In life, there are people who attend funerals and there are those who avoid them.

I attend funerals.

Here are the reasons why:

The unspoken promise:

To me, sitting in a wooden pew or standing at the graveside of the funeral service of a friend fullfils an unspoken promise created the moment I formed a human bond with that person.

It’s a promise that the passing of this person’s life will not go unmourned. It’s an unacknowledged oath that there will be at least one person at the funeral–at least one person to put flowers on your grave.

I use the term “friend” in this case to represent many kinds of relationships: friendship, love, colleague relationships and family bonds.

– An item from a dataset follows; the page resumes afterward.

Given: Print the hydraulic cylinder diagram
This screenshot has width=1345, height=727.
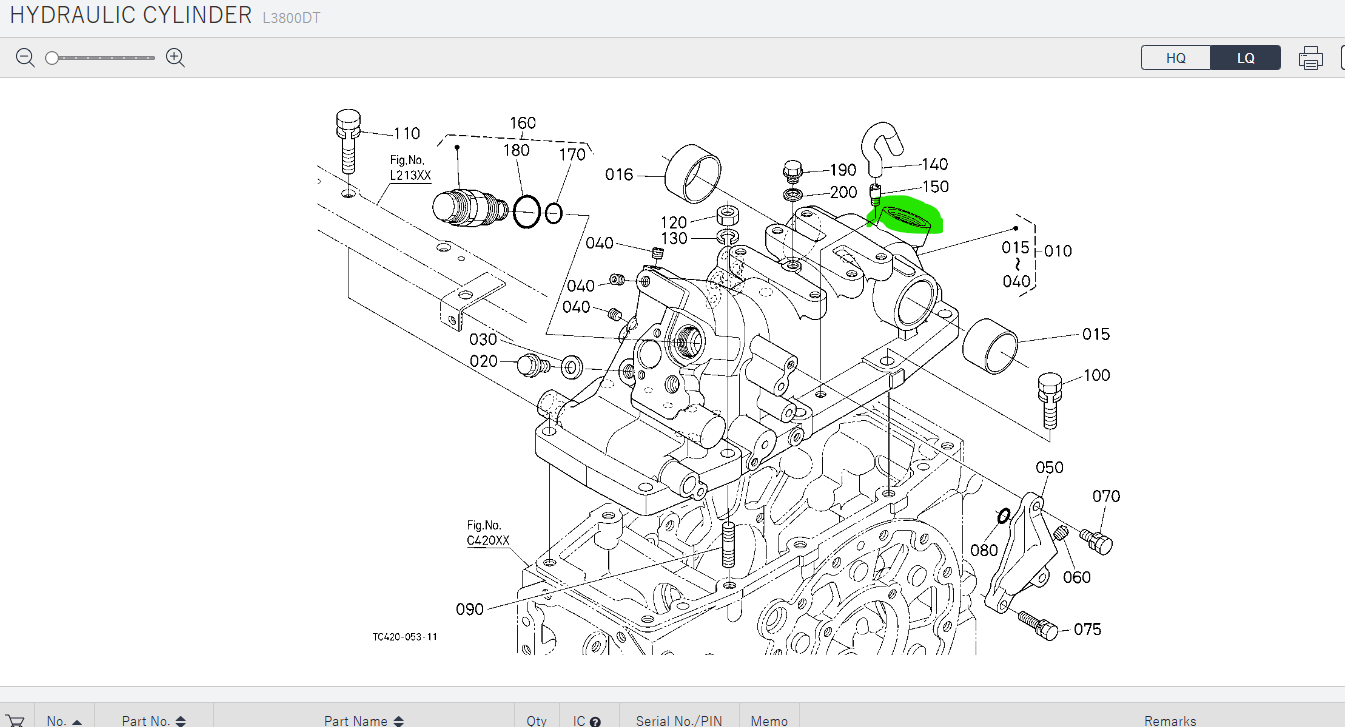Looking at the screenshot, I should pos(1310,58).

Loyalty is everything to me. Once I am your friend, it takes a hell of a lot for me to cut you from my life… a hell of a lot. Neither distance or time matter to me and, for that matter, neither does the grave.

For the rest of the story:

I also come to a friend’s funeral so that I can get the bigger picture of you (friend who has left me). To fill in the pieces of your life story. I guess it’s a little bit of the journalist in me that wants to document you in my mind. By talking to others at the funeral, I get to hear new anctedoctes that somehow sound oh so familiar and remind me of all the quirks that I loved about you.

To hold their hand:

On occasion, and growing more frequently as the years accumulate, a friend who I love to the depth of me departs this earth.

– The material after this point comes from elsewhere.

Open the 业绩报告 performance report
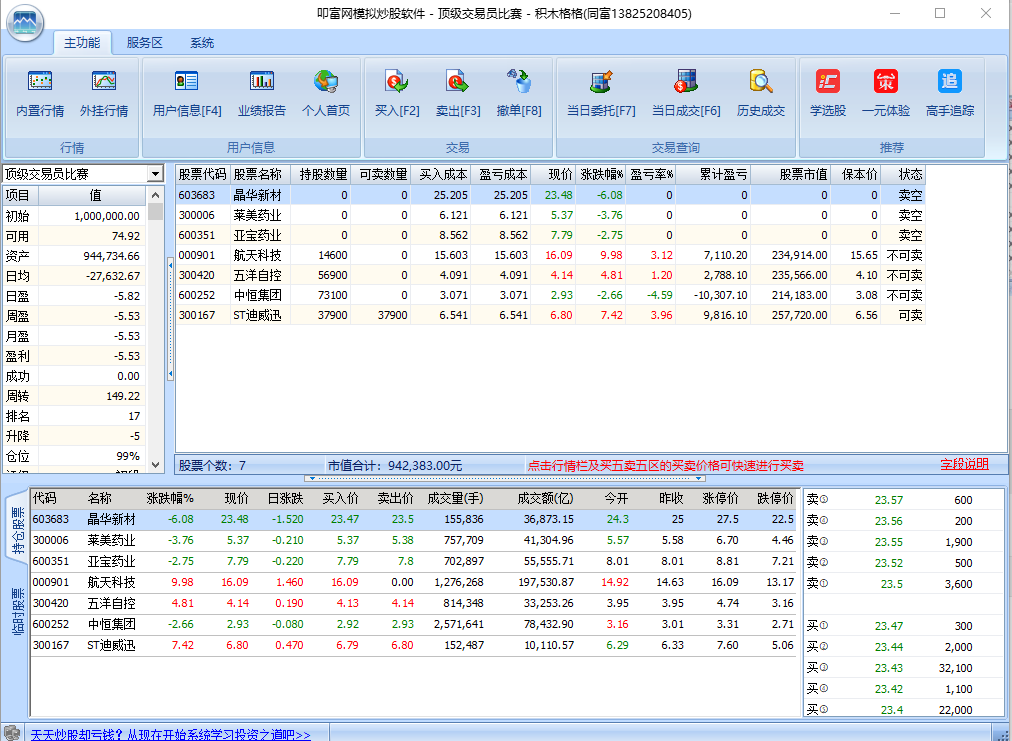The width and height of the screenshot is (1012, 741). [x=262, y=93]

For those soul mates in particular I go to be there for those left behind.

I come armed with a credit card to take the young widow out to drink and ensure she makes it home safe.

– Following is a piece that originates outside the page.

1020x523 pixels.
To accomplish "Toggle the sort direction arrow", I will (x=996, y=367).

I come armed with blank thank-you cards and a pen to fill out for the mother/father/spouse to sign and drop in the mailbox when they have time.

I come with my purse crammed with unused tissues and an arm to put around your shoulder or a hand to squeeze when the casket is lowered, if you reach for me.

I come armed with memories and pictures to share if you want.

I come to sit and be silent by your side, oh person who loved my friend too.

I come to be your shoulder to hide your face in if you cannot look.

I come to carry your purse. To gather the flowers and cards. To think ahead when you cannot and make sure things get taken care of and people are where they need to be.

I come to help keep fights from breaking out that my friend, now gone, had held in check, because he/she would want it that way for at least a day.

And most of all, I come to pray for peace and healing for all those around me.

Friend. I hope I never have to see your open grave for I know I will eventually have one too. But, if you skip out before I do, be assured now while you are alive, that I will be there and that you will remain as a mark in my heart.